The expansiveness has returned to this place. Yesterday afternoon the tractors came through and cut down all the corn. I can see the mountains again. I can see the low rolling fog on the empty field. I can see empty space. The void.
Right now a thick gray haze fills in the emptiness. It fills my emptiness as well. I can only see as far as the wall of cornstalks that stood there, but the knowing is what matters most. I know there is empty space there. Room to breathe and move. No more tangle of competition, fighting for sunlight. All skinny at the center held up only by the sheer force of the masses. If any of those stalks stood alone a slight breeze would break them.
Now I can see the big tree that stood hiding in the center. Thick, strong, holding it’s own despite the farmers plea to reap every dollars worth. For some reason it still stands. Like a sentinel. The eagles will return soon and sit high in it’s branches while they watch over my family.
Almost time to build a fire again. Steaming cuppa with honey and cream, lights streaming against the darkness that lingers ever longer, baby’s not far behind. Mornings call for socks and sweaters, roosters crow later and the dew dampens the grass most of the day chilling children’s feet. They mostly put their boots on now. Soon the rains will come for real.
It’s exactly the opposite in Mexico. The monsoon rains have been hammering our roofless house for three months and finally show signs of letting up. The lightning before dawn mixes with twinkling stars signaling sunny skies ahead. Good day for washing. Esta bien para seca! The clothes will dry today.

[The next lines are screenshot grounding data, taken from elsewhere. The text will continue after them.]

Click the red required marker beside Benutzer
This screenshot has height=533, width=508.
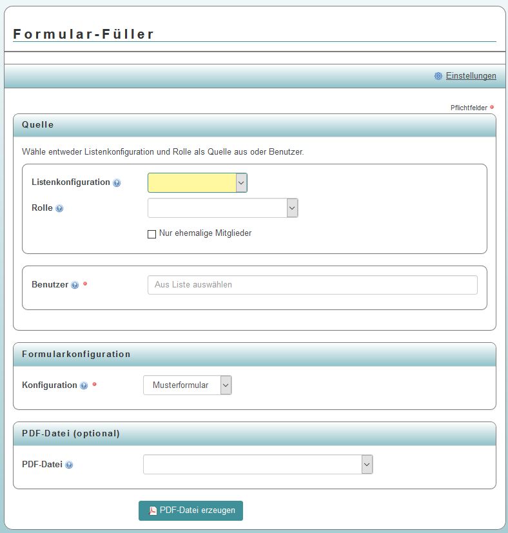(x=85, y=284)
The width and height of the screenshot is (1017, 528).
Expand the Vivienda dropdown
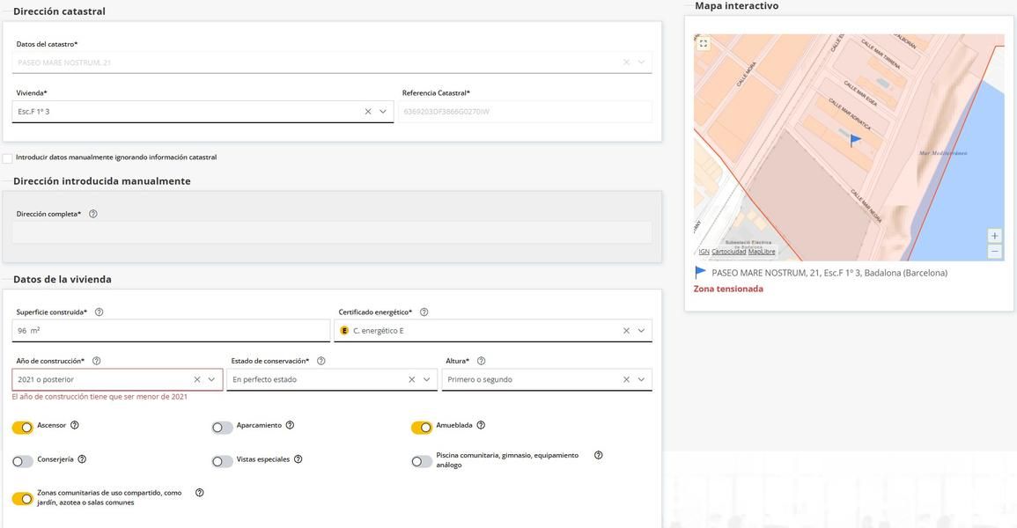click(383, 112)
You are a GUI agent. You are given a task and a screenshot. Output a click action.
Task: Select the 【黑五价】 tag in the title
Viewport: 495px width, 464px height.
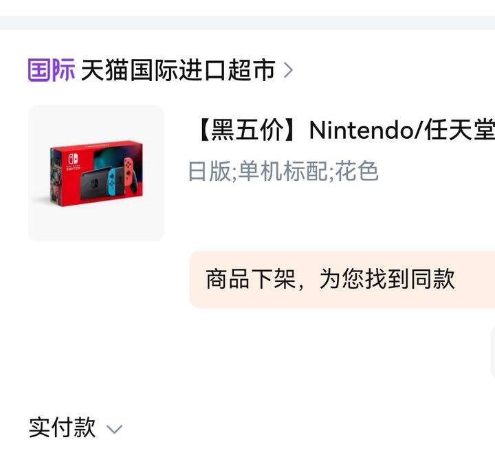tap(248, 130)
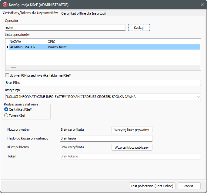Click the CX application icon in title bar
This screenshot has height=193, width=207.
tap(5, 5)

Today the women are taking out the buckets that catch water from leaking roofs and are as much a fixture in the home as the table and chairs where daily meals are enjoyed. Sometimes with a bucket of rain water as the centerpiece. The sounds of washing replace the steady dripping and the lush ground steams in the morning sun. The opposite of fog. The people are stretching their legs and stepping out to greet the day as we are curling up, making nests and settling in for the long winter.
And me, I’m watching the unchanging wall of fog out my window, thick socks pulled up high. Warmed from the cuppa joe nearly gone now, it’s time to get on with the day. Because for now I’m here, not in Mexico. So much to do still before we get there. This little tribe requires a lot of maintenance… And they are calling me.